Comprimer rapidement l’eau liquide retarde sa cristallisation
Lorsqu’une arme entre en fonctionnement, certains métaux deviennent liquides et sont portés à très haute pression. Mais les expériences sont difficiles à mener dans ces conditions ! C’est pour cela que le CEA - DAM étudie un autre liquide sous forte pression : l’eau. Lorsqu’elle est comprimée rapidement, l’eau peut cristalliser en une forme dense et particulière de glace, appelée glace VII. Nous avons comprimé l’eau à des vitesses de compression inédites, révélant les mécanismes de cristallisation que nous pourrons utiliser dans nos modèles [1].
L’eau est un liquide fascinant. Pour la plupart des éléments, le solide est plus dense que le liquide et coule. Pour l’eau, c’est le contraire : la glace est moins dense et flotte sur l’eau liquide. Ce comportement unique découle de la manière dont les molécules d’eau interagissent par une liaison faible, appelée liaison hydrogène. Ce phénomène est essentiel à la vie : la glace forme une couche isolante sur les lacs et les océans, protégeant les écosystèmes aquatiques.

^^^^

Consigne 1
Dans le texte sur la compression de l'eau, quel nom porte la forme dense de glace que l'eau peut former lorsqu'elle est comprimée rapidement ?
Consigne 2
Reprenez le texte sur la compression de l'eau à la suite de sa dernière phrase.
Le matériel ci-après n'a aucun lien avec le texte sur la compression de l'eau.

[Entrées pour repérer des mots et des éléments]
^^^^

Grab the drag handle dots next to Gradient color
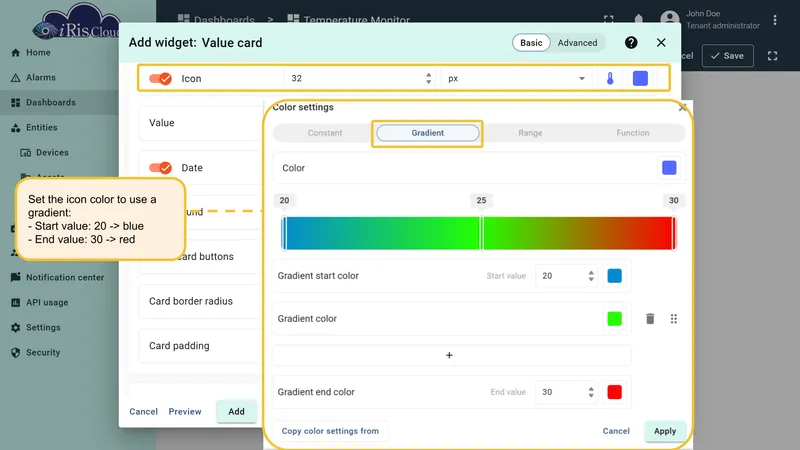This screenshot has width=800, height=450. pos(673,319)
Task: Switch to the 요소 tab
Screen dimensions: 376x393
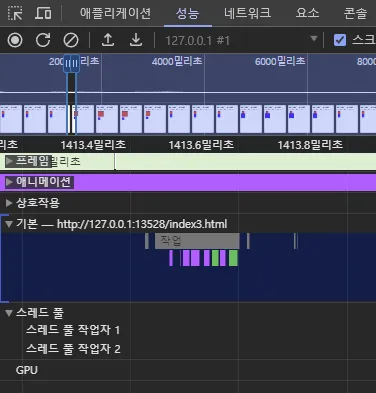Action: pos(307,13)
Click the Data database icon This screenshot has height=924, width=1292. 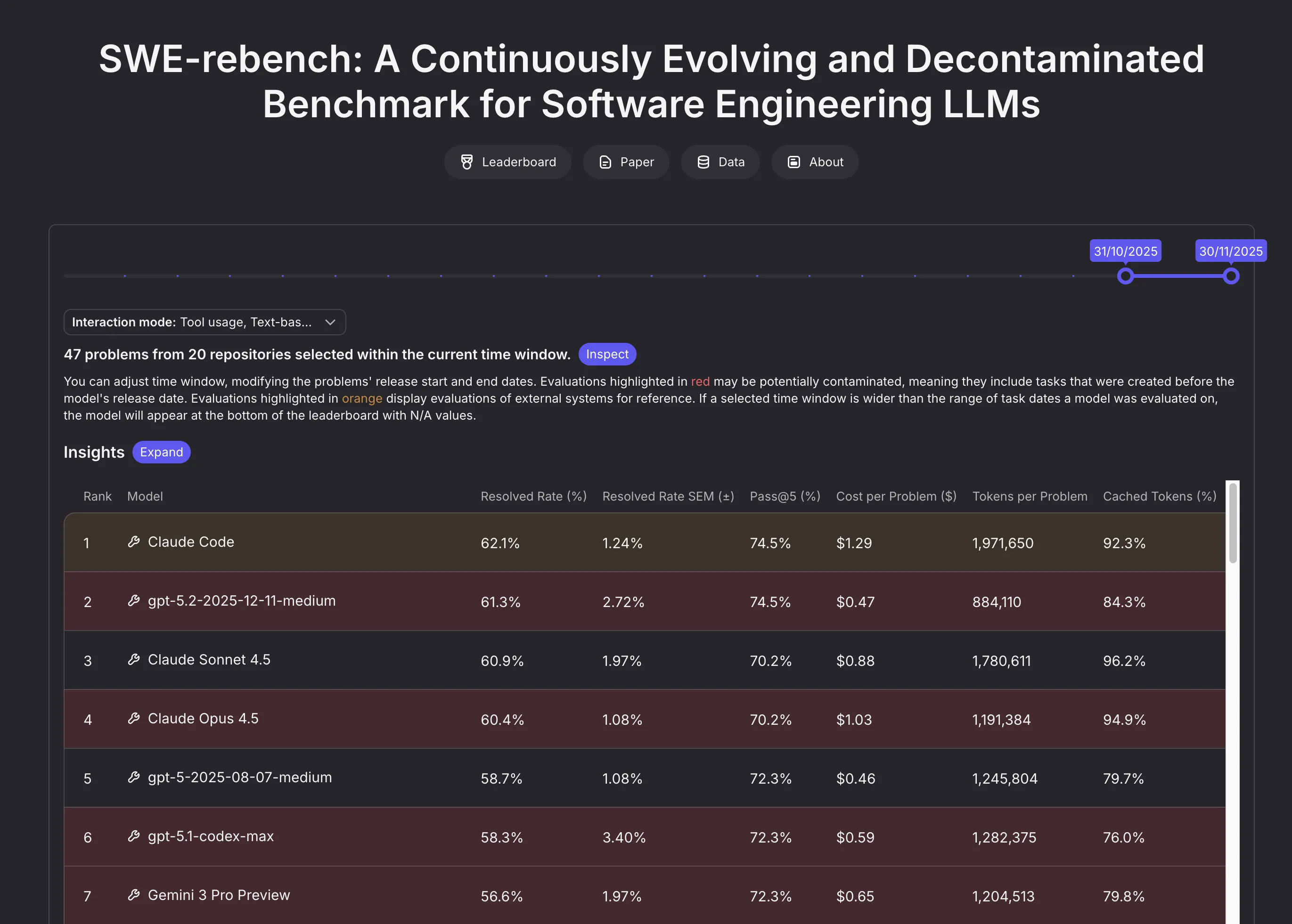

^^^^

Résultat de l'exercice 1
Elle porte le nom de glace VII.

Résultat de l'exercice 2
La solidification de l’eau est en réalité encore plus complexe que cela. Sous différentes pressions et températures, l’eau peut adopter au moins dix-neuf phases distinctes de glace. La glace que nous connaissons bien sur Terre a ses atomes d’oxygène et d’hydrogène organisés en motifs hexagonaux. En revanche, la phase de glace la plus répandue dans l’Univers est probablement une forme amorphe de faible densité, sans structure cristalline à grande échelle. Une autre phase particulièrement étudiée est la glace VII, caractérisée par ses motifs cubiques. Cette phase est stable sur une large plage de pressions, allant de 2 à 80 gigapascals (GPa) (20 000 à 800 000 fois la pression atmosphérique), des conditions comparables à celles rencontrées sur des planètes et lunes glacées comme Enceladus, Titan ou Europa. La formation de la glace VII nécessite donc des pressions extrêmes, mais la vitesse de compression joue également un rôle clé, et une question cruciale restait jusque-là sans réponse : que se passe-t-il si l’eau est comprimée très rapidement, au-delà de sa zone de stabilité ?
Nous avons mis au point une cellule à enclumes de diamant dite dynamique (d-CED), un dispositif capable d’appliquer de très hautes pressions sur des échelles de temps allant de 0,1 à 100 millisecondes [2], dans le but d’apporter des éléments de réponse à cette question. Pour comprendre comment l’eau cristallise dans ces conditions, la d-CED est couplée à plusieurs techniques d’analyse : la diffraction des rayons X au synchrotron européen à Grenoble (ESRF), qui nous offre des informations sur la position des atomes, l’imagerie optique pour voir ce qui se passe au niveau macroscopique (voir figure 1), et la spectroscopie de luminescence qui mesure la pression. Nous avons aussi collaboré avec le Paul Scherrer Institute (PSI) en Suisse : leur détecteur, capable de capturer jusqu’à seize images de diffraction en seulement 100 microsecondes environ, a permis de suivre en temps réel les transformations structurelles de l’eau. La combinaison de toutes ces technologies a permis de suivre en direct la cristallisation de la glace VII à partir de l’eau liquide.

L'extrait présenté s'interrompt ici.